Vencedor do prêmio Nobel da Paz de 1980, o argentino Adolfo Pérez Esquivel afirmou nesta quinta-feira (28), em discurso na tribuna do Senado, que “há grandes dificuldades de um golpe” no Brasil, referindo-se ao processo de impeachment que está em curso no Congresso Nacional. A declaração gerou protestos imediatos de senadores oposicionistas que acompanhavam a sessão.
Arquiteto, escultor e militantes de direitos humanos, o argentino foi autorizado a fazer o discurso pelo senador Paulo Paim (PT-RS), que presidia a sessão de debates do Senado no início da tarde desta quinta. Esquivel ganhou o Nobel da Paz por conta de seu trabalho como coordenador, na década de 1970, da fundação do Servicio Paz y Justicia en América Latina (Serpaj-AL) na cidade colombiana de Medelin. À época, a fundação difundiu o combate aos regimes militares da América do Sul por meio da “não-violência ativa”.
“Venho ao Brasil trazendo a solidariedade e o apoio de muita gente na América Latina para que se respeite a continuidade da constituição e do direito do povo de viver em democracia. Há grandes dificuldades de um golpe de Estado, que já aconteceu em outros países do continente, como Honduras e Paraguai. Espero que saia o melhor deste recinto [o Senado] para o bem da democracia e da vida do povo do Brasil”, afirmou Esquivel.
Irritado com a declaração do prêmio Nobel, o senador Ataídes Oliveira (PSDB-TO) classificou a fala de “inaceitável” e ressaltou que não poderia ter sido permitida pelo plenário do Senado. “Estou indignado com o que aconteceu neste parlamento”, protestou Ataídes.
O senador tucano, então, solicitou ao presidente da sessão que retirasse todo o discurso de Esquivel das ata taquigráficas da sessão do dia do Senado.
Paulo Paim, no entanto, afirmou que havia autorizado o Nobel da Paz a falar desde que não entrasse em detalhes sobre o processo de impeachment em tramitação no Senado. Diante da revolta de parlamentares da oposição, Paim determinou que a palavra “golpe” fosse retirada da ata que registra os pronunciamentos dos senadores no plenário.
Para o líder do DEM, Ronaldo Caiado (GO), o discurso de Esquivel “não foi por acaso”, mas planejado por governistas. “Nós não podemos ser surpreendidos com essas montagens. Foi premeditado. Não foi por acaso que este senhor [Esquivel] veio aqui fazer esse pronunciamento. Isso é uma estratégia que este plenário não admite”, discursou Caiado.

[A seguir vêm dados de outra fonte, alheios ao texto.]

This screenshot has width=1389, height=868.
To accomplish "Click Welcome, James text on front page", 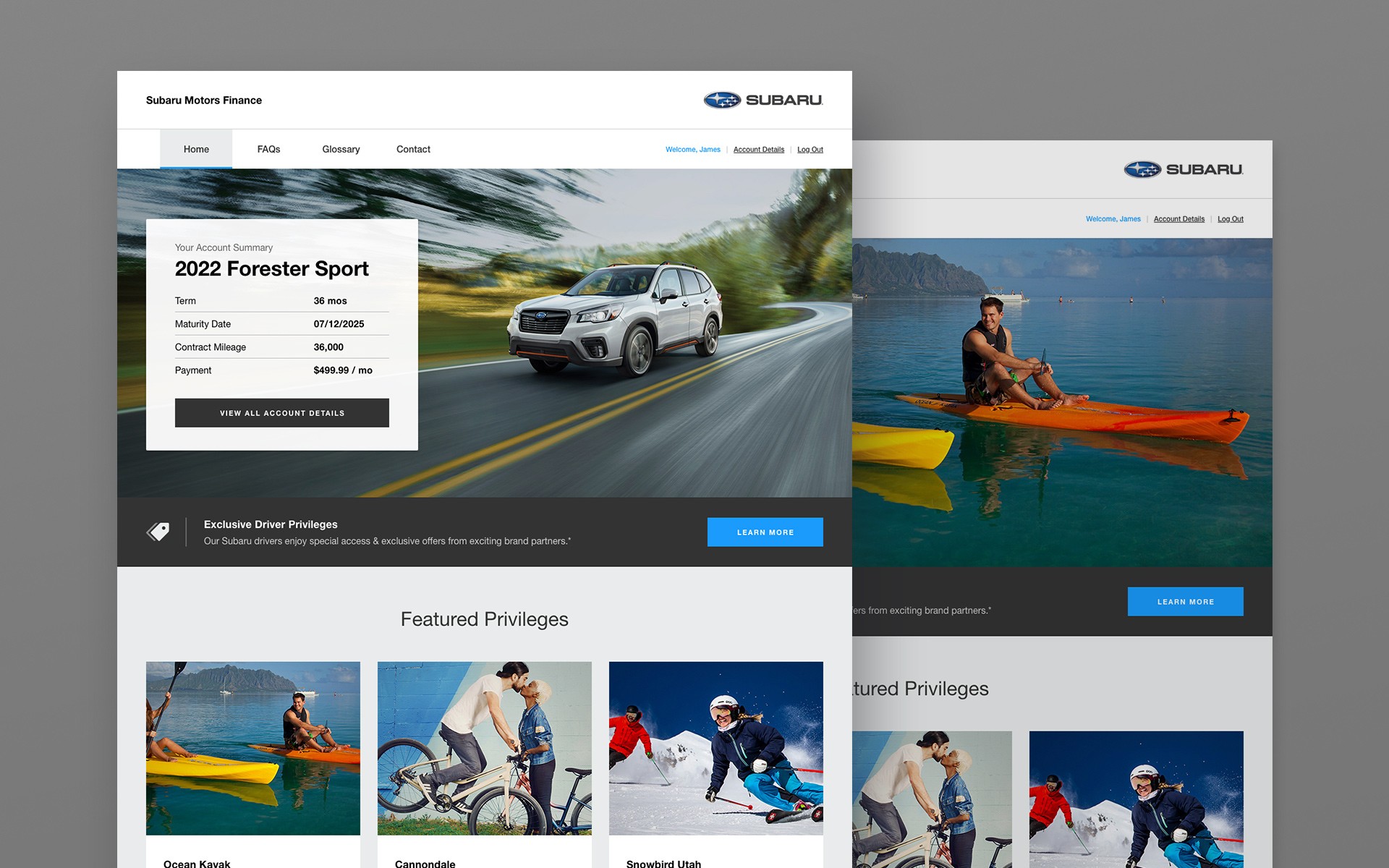I will click(692, 150).
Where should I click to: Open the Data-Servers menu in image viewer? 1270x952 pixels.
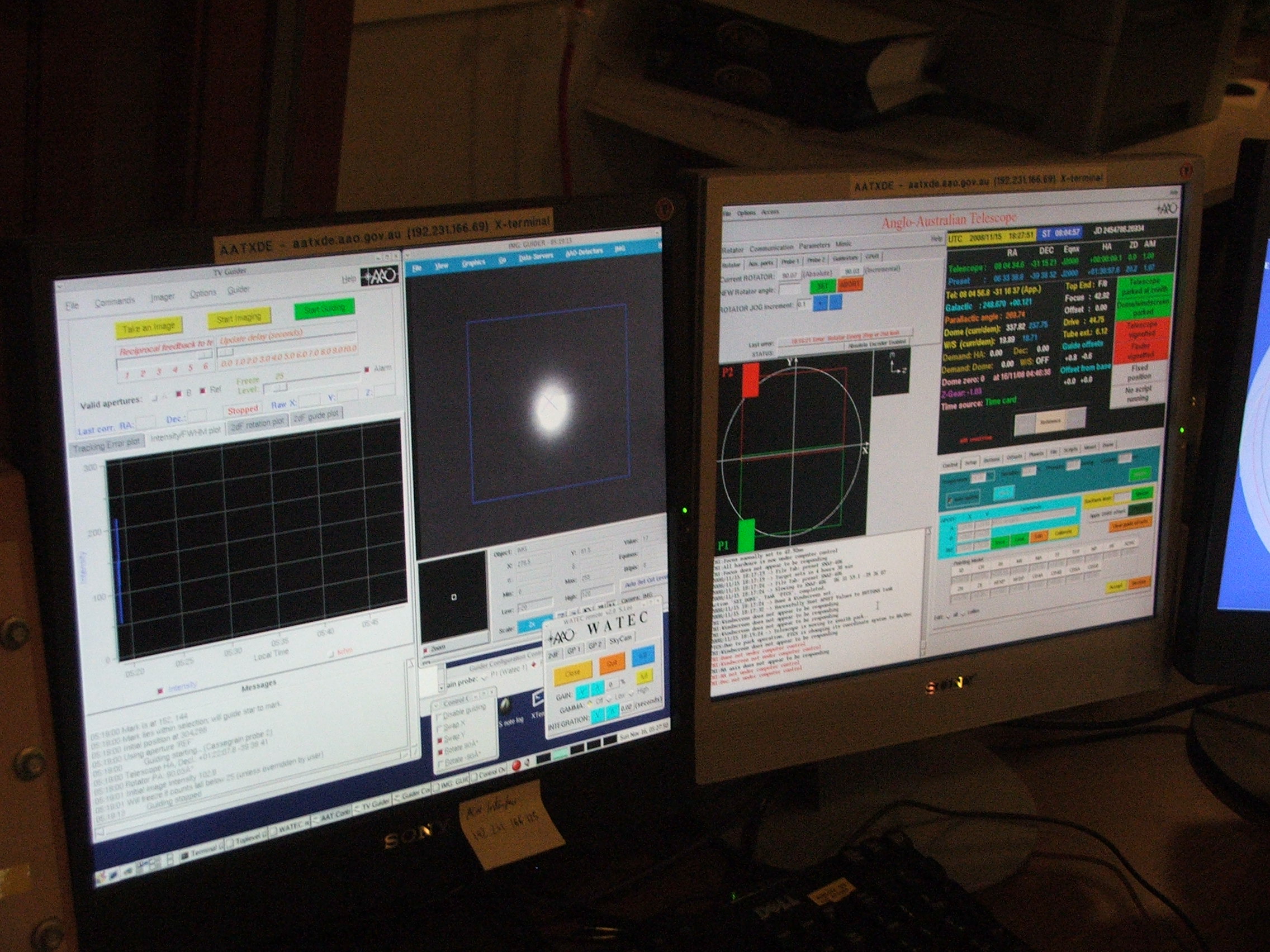535,257
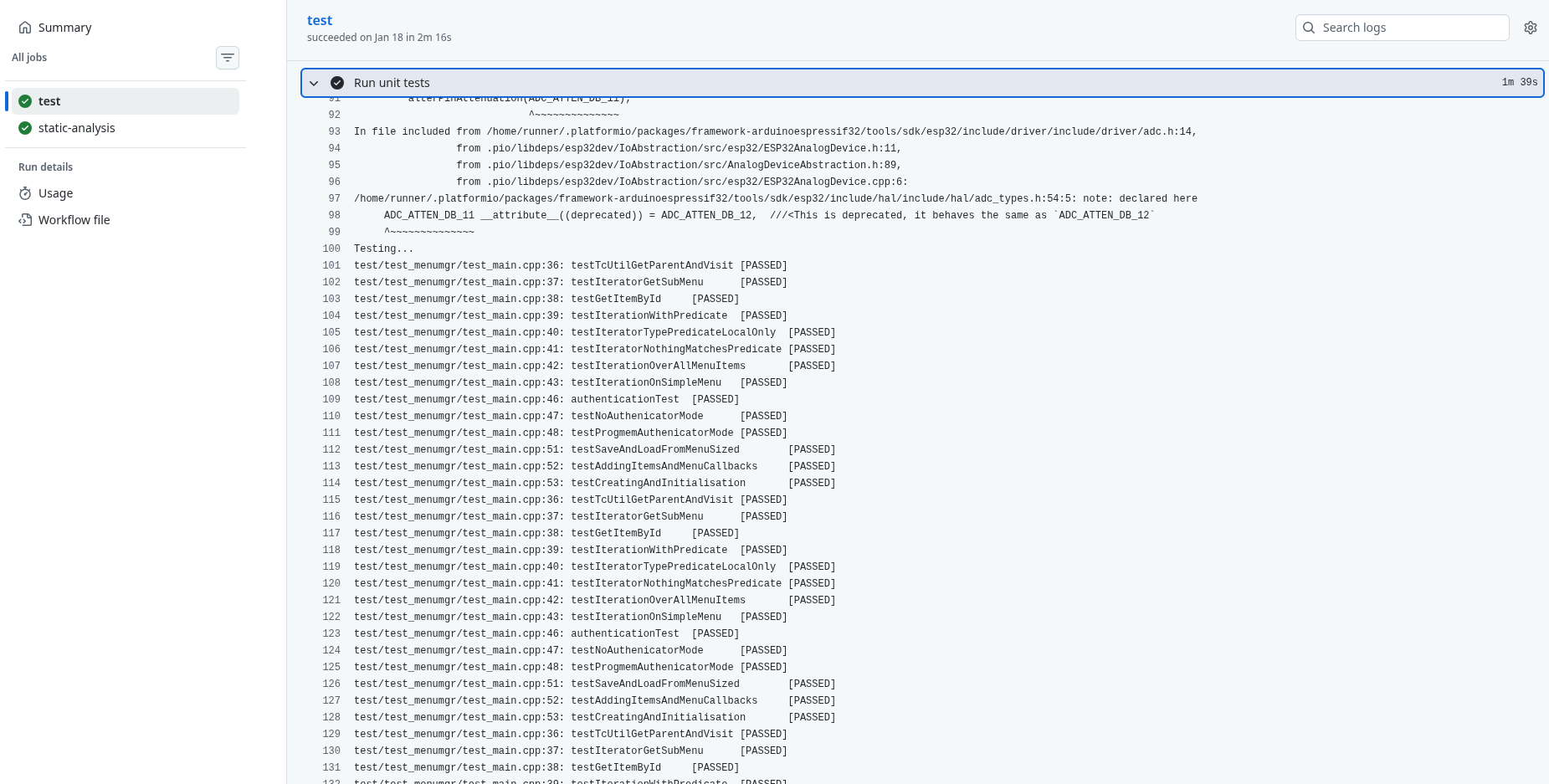Click the 1m 39s duration indicator
The height and width of the screenshot is (784, 1549).
point(1518,83)
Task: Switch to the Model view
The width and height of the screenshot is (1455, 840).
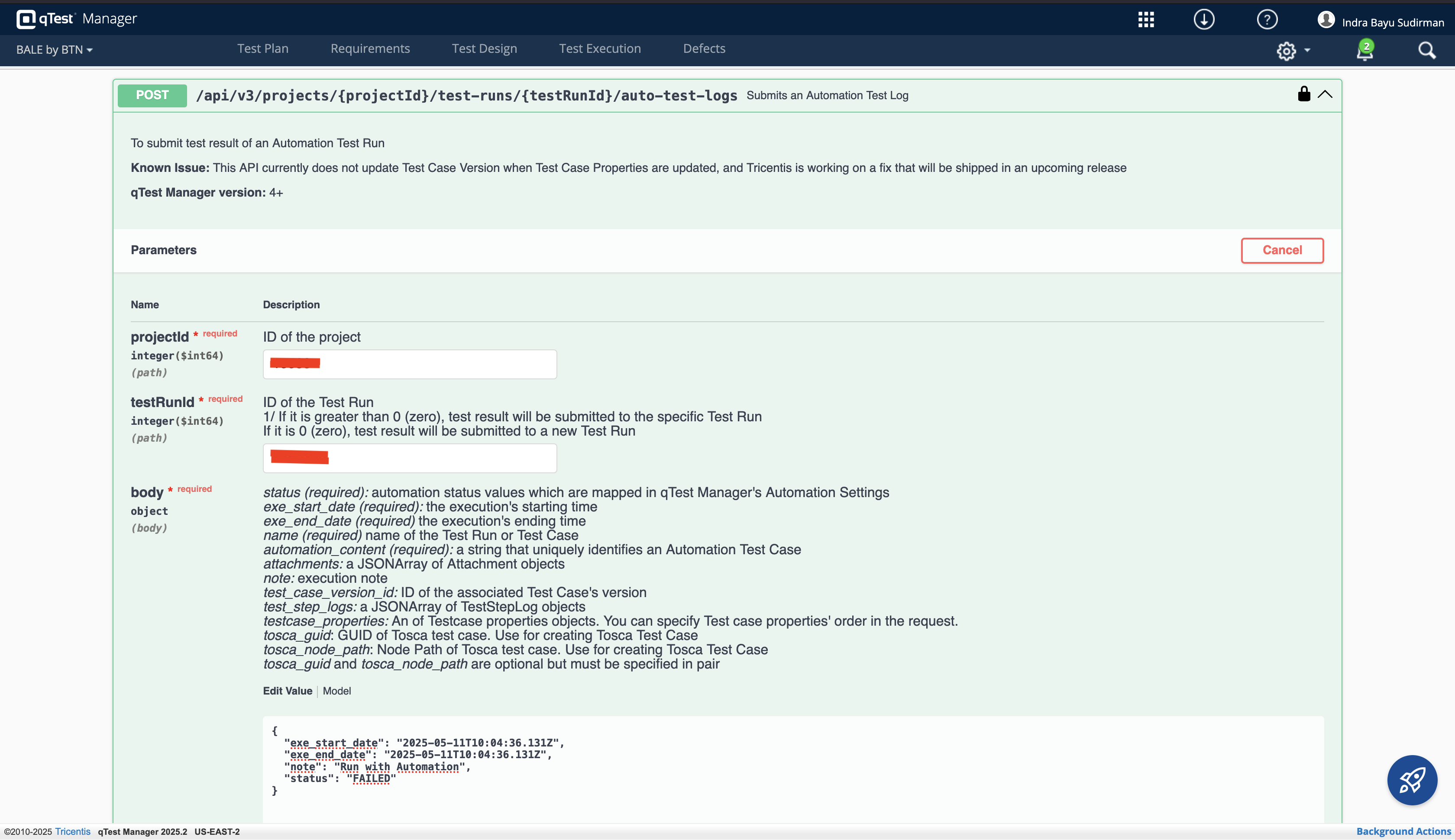Action: 337,691
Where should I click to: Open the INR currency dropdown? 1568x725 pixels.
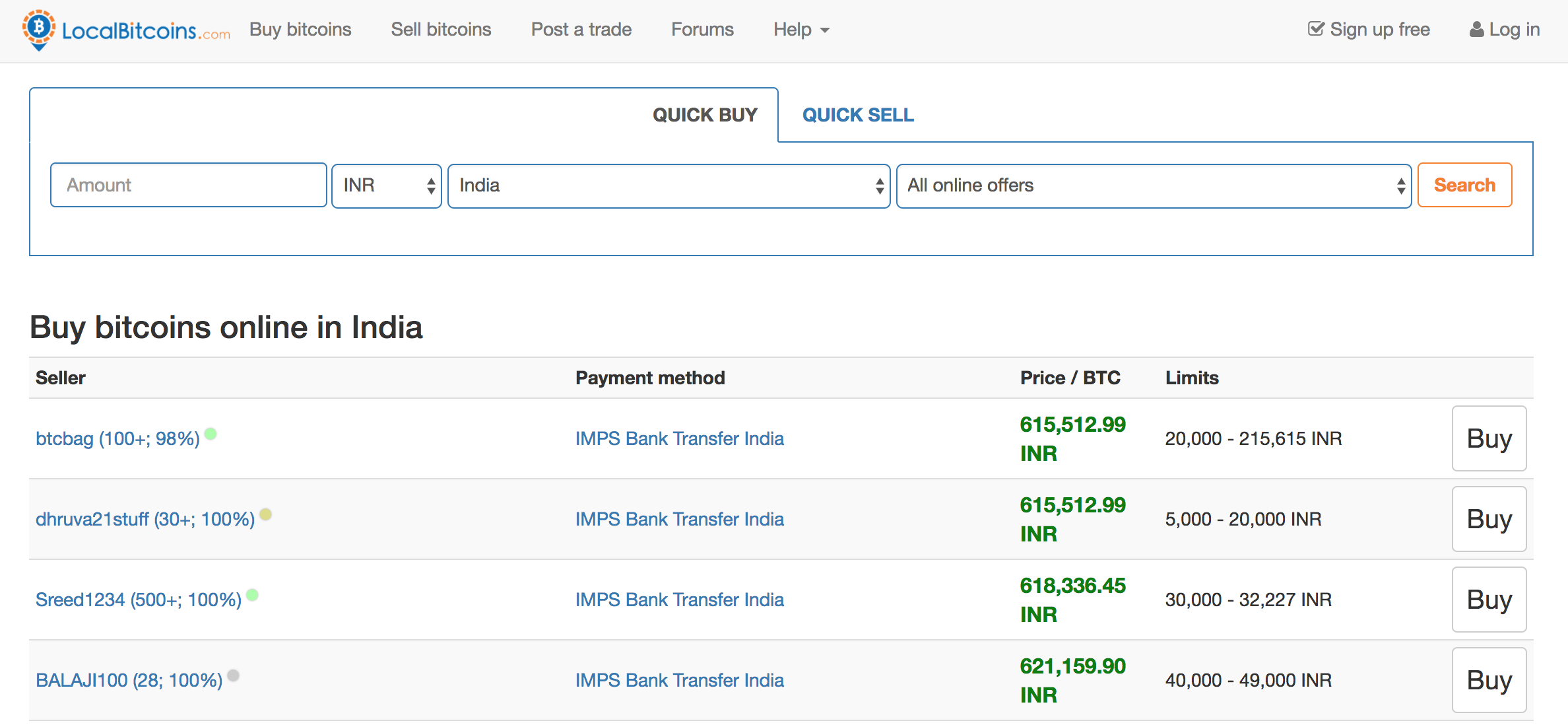(x=387, y=186)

O líder do PSDB no Senado, Cássio Cunha Lima (PB), questionou a concessão de palavra ao Nobel da Paz, que não é detentor de mandato parlamentar. Paim, entretanto, justificou sua decisão afirmando que a autorização para o pronunciamento foi uma “gentileza” do Senado com Adolfo Esquivel para fazer uma “saudação” ao parlamento.
Encontro com Dilma
Mais cedo, Esquivel havia se reunido com a presidente Dilma Rousseff no Palácio do Planalto paramanifestar solidariedade à petista, que pode ser afastada do mandato por até 180 dias se os senadores autorizarem a instauração do processo de impeachment.
Após o encontro, que durou cerca de 40 minutos no Planalto, Esquivel afirmou que a reunião serviu para ele levar “solidariedade e apoio” à presidente Dilma em razão do atual cenário político do país. Para ele, é “muito claro” que está em curso no Brasil um “golpe de Estado, encoberto sobre o que podemos chamar de golpe branco”.
Esquivel comparou ainda o impeachment que Dilma enfrenta no Congresso aos processos de destituição dos ex-presidentes do Paraguai Fernando Lugo, em 2012, e de Honduras Manuel Zelaya, em 2005.
“Dissemos à presidenta que viemos dar solidariedade e apoio a ela e para que não se interrompa o processo constitucional no Brasil porque isso seria, não só para o povo brasileiro, mas para toda a América Latina, um retrocesso muito grave”, afirmou o vencedor do Nobel da Paz de 1980.